Between avant-garde and repression
Czech Photography 1948 - 1968
Following the classical avant-gardes in Paris around 1930, an exhibition of Czech Photography in the post-war period will now focus on another major chapter in the history of European photography. The centre of attention will be five Czech photographers from that period: Josef Sudek, Vilém Reichmann, Emila Medková, Jan Svoboda and Josef Koudelka.
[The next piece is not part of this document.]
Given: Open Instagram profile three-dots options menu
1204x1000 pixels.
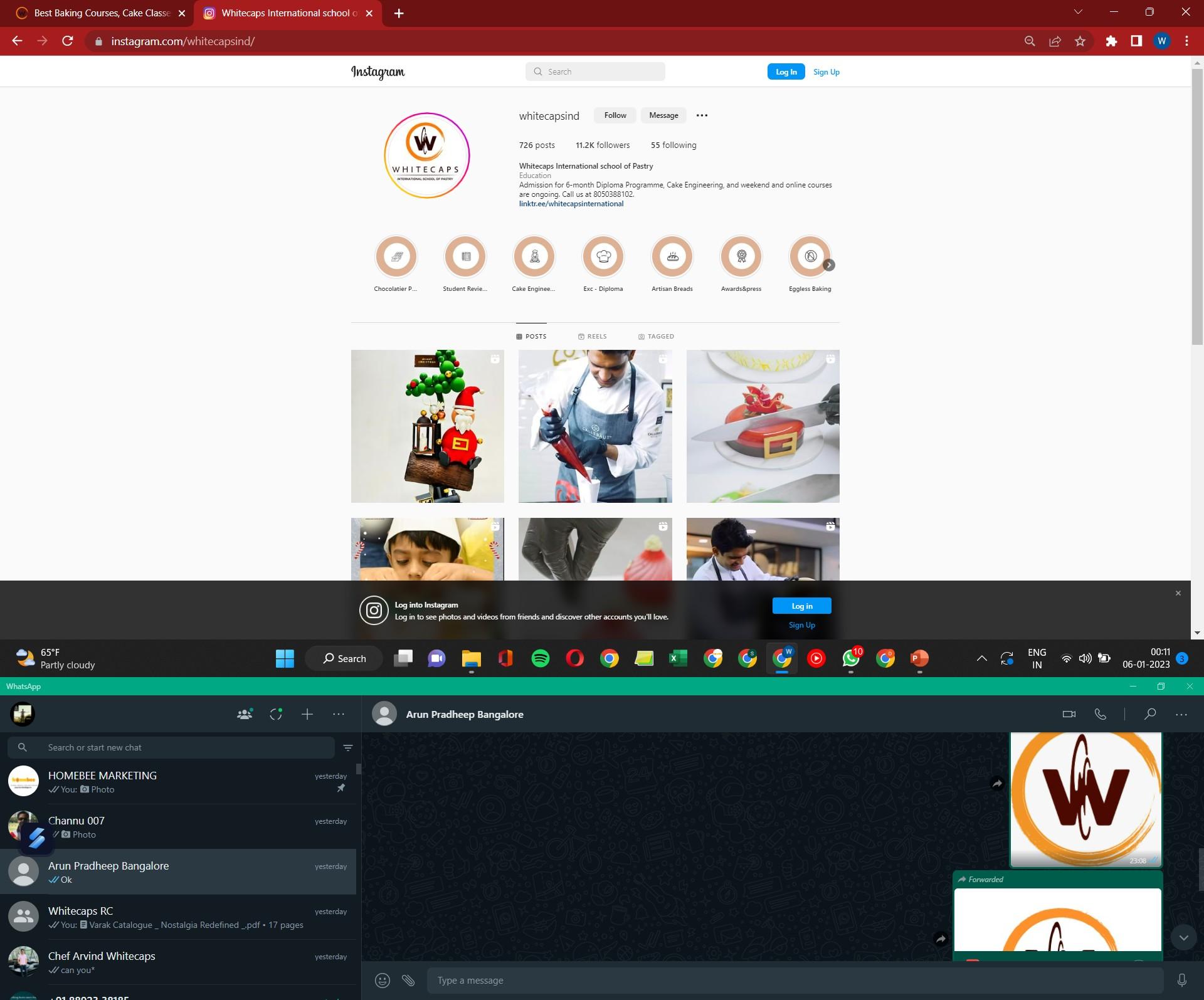Looking at the screenshot, I should pos(702,115).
Medková and Reichmann positioned themselves decisively in the surrealist tradition of the inter-war period when, on their forays through Prague and Brno, they uncovered a dream-like dimension behind everyday reality. Svoboda, however, took modern abstract-geometric still-lifes, while Sudek combined the different facets of Czech photography, be that in still-lifes composed as if by chance or in magically hovering views from the famous garden of the architect Otto Rothmayer. Finally, Koudelka’s photographs documenting the suppression of the Prague Spring visualize how the socio-political conditions of those years became inscribed in all his photographs, albeit indirectly. Despite these differences, surprising parallels also emerge enabling conclusions to be drawn not only about the specific features of Czech photography in the post-war period in Europe, but also about the outstanding artistic quality of the works on loan from the Moravian
Gallery (Moravská galerie), in Brno and the Museum of Decorative Arts, Praha (Uměleckoprůmyslové museum v Praze.